590 tax hire  REUTERS Jim Young.jpg

One of the worst things that the government can do is to raise taxes when the economy is struggling. That results in even less money for the private sector to spend and weaker economic activity. So you often see the opposite: legislatures sometimes temporarily cut taxes during a recession to encourage spending and investment. But why not take this idea and mechanize it? Tax rates could be set to move up and down as the economy expands and contracts.

This idea expands upon one offered by former Obama White House budget chief Peter Orszag. In his Bloomberg View column this week, he wrote:

To mitigate the harm to the labor market from this fiscal drag, policy makers should provide additional macroeconomic support in 2012 by extending the existing payroll tax holiday. But more than that, Congress should link the payroll tax to the unemployment rate. This would allow the tax holiday to automatically calibrate itself to existing conditions, providing support only when the economy is weak. If necessary, the underlying payroll tax rate could be raised to make this mechanism budget-neutral.

This is a pretty slick idea. By allowing tax rates to automatically adjust as the economy changes, you do two things. First, you ensure that taxes remain low when the economy needs extra spending and investment. Second, you ensure that the government doesn't become too enamored with ultra-low taxes and keeps them too low for too long after the economy recovers, creating budget deficits.

But why stop at the payroll tax? Why not apply this to other taxes as well? If taxes were countercyclical, then workers would pay more money when times are good and less when times are bad. This would allow the government to accumulate a surplus when the economy is humming that could be relied upon when the economy sputters and tax receipts decline below revenue projections.

We can anticipate a couple objections to the practical implementation of such a tax structure, however. For one, it would encourage managers to lay people off: the higher the unemployment rate, the lower the tax rate they'll pay. You certainly don't want to see firms err on the side of firing more workers instead of fewer when a recession hits. But presumably, managers would realize that having too small a workforce could cause a firm serious problems. So firing more people to try to derive a tax benefit would ultimately be a pretty foolish strategy.
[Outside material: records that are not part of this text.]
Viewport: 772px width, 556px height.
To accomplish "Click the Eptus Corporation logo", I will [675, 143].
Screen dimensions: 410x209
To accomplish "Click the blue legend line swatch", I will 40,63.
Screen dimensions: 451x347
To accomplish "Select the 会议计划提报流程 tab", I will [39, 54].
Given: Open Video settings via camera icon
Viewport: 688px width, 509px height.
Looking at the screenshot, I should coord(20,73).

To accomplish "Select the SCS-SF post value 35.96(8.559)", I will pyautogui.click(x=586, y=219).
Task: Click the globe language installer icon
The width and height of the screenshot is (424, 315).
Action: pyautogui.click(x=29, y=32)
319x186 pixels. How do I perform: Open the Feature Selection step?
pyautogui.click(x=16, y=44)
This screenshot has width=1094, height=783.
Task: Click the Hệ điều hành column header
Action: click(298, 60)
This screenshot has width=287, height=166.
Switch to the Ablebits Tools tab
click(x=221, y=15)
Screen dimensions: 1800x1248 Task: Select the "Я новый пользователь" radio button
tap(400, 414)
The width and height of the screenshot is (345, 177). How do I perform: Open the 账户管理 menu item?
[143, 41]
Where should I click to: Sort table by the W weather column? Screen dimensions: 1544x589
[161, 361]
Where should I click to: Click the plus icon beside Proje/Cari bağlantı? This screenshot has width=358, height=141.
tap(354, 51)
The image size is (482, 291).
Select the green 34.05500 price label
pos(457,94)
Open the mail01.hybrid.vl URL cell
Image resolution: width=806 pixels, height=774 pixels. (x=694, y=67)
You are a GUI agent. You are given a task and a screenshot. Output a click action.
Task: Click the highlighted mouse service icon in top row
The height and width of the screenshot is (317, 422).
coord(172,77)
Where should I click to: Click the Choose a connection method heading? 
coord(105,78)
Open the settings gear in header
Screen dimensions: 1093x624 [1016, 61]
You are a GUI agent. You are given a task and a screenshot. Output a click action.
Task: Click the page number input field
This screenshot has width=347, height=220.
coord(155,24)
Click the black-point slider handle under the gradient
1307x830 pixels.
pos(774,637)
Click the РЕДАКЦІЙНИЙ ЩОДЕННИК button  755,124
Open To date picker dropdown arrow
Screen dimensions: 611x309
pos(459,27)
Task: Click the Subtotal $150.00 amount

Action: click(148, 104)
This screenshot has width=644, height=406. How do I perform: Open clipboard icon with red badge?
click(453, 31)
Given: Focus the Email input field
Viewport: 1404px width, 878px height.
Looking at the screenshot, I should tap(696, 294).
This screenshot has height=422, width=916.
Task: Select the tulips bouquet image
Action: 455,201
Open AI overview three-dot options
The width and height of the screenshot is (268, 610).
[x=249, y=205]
The other problem would be finding a way to force the government to keep its hands off of any surplus that accumulates to use during future recessions. If recent history tells us anything, then we know that politicians can't even resist spending money that they don't have. So the hope that they will ignore the money than they do have might be too much to ask.

But if there is a way to protect the surplus that accumulates, a countercyclical tax system might be a pretty good way to cushion the impact of economic cycles. It should also help to combat bubbles, since higher tax rates would make it harder for people to mindlessly plow more money into overpriced assets as the economy overheats.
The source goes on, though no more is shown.